Work required »
Without the pictures, write out all the lines below exactly as they appear.
------------------------
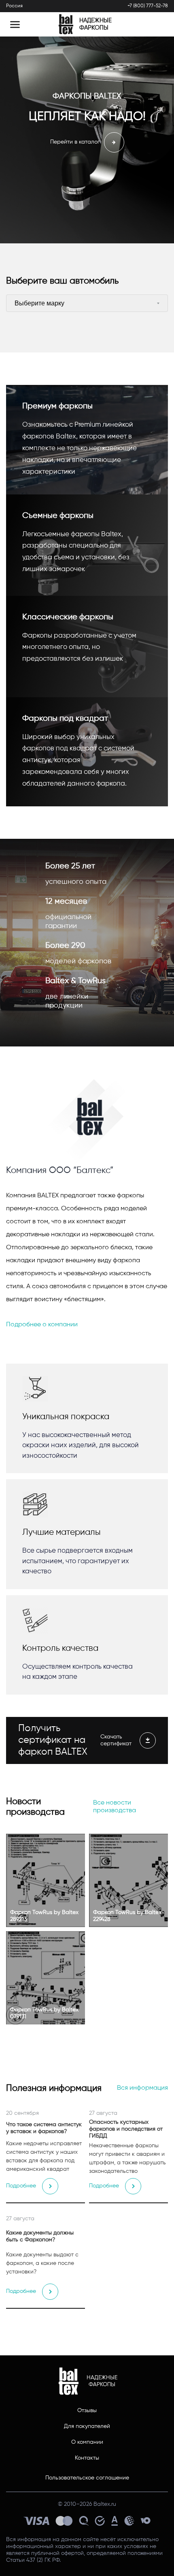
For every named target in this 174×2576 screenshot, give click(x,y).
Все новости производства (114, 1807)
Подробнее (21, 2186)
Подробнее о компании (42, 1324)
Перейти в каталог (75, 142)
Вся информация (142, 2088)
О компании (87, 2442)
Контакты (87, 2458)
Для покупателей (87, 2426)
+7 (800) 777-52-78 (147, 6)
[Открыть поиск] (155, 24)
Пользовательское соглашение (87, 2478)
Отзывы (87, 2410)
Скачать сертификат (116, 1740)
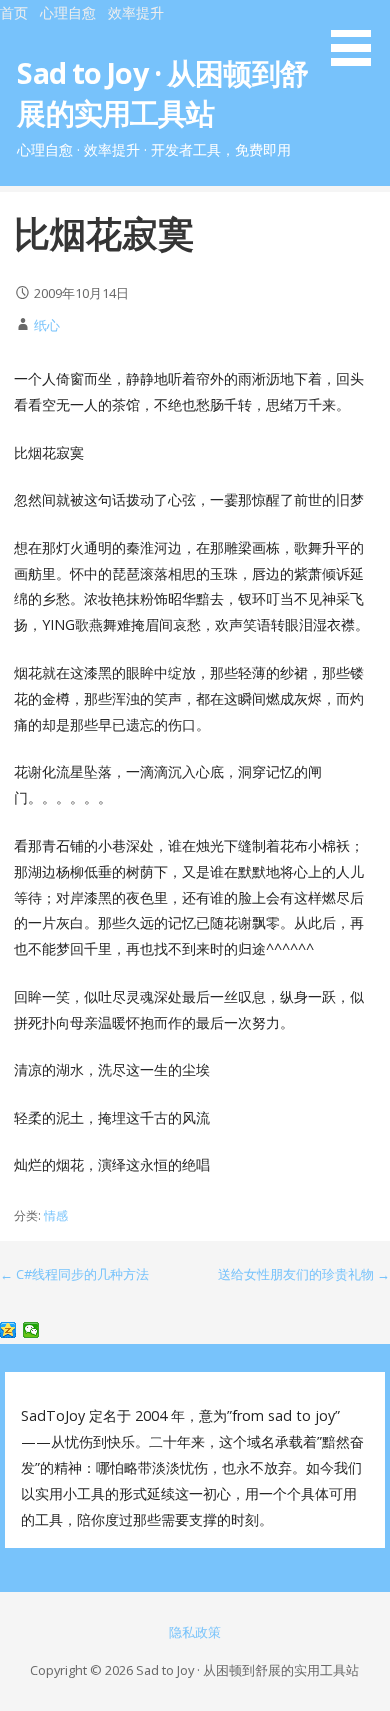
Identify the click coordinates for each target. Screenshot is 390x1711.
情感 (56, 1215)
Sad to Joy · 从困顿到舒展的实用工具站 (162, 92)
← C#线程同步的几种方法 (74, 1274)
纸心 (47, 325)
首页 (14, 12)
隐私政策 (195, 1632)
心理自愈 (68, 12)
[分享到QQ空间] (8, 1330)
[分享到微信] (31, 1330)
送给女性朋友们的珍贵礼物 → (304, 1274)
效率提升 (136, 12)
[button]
------------------------
Exercise answer »
For every named target in this 174×2576 screenshot, give click(x,y).
Все новости производства (114, 1807)
Подробнее (21, 2186)
Подробнее о компании (42, 1324)
Перейти в каталог (75, 142)
Вся информация (142, 2088)
О компании (87, 2442)
Контакты (87, 2458)
Для покупателей (87, 2426)
+7 (800) 777-52-78 (147, 6)
[Открыть поиск] (155, 24)
Пользовательское соглашение (87, 2478)
Отзывы (87, 2410)
Скачать сертификат (116, 1740)
Identify the click coordinates for each target. Screenshot is 390x1711.
情感 (56, 1215)
Sad to Joy · 从困顿到舒展的实用工具站 (162, 92)
← C#线程同步的几种方法 (74, 1274)
纸心 (47, 325)
首页 (14, 12)
隐私政策 (195, 1632)
心理自愈 (68, 12)
[分享到QQ空间] (8, 1330)
[分享到微信] (31, 1330)
送给女性朋友们的珍贵礼物 → (304, 1274)
效率提升 (136, 12)
[button]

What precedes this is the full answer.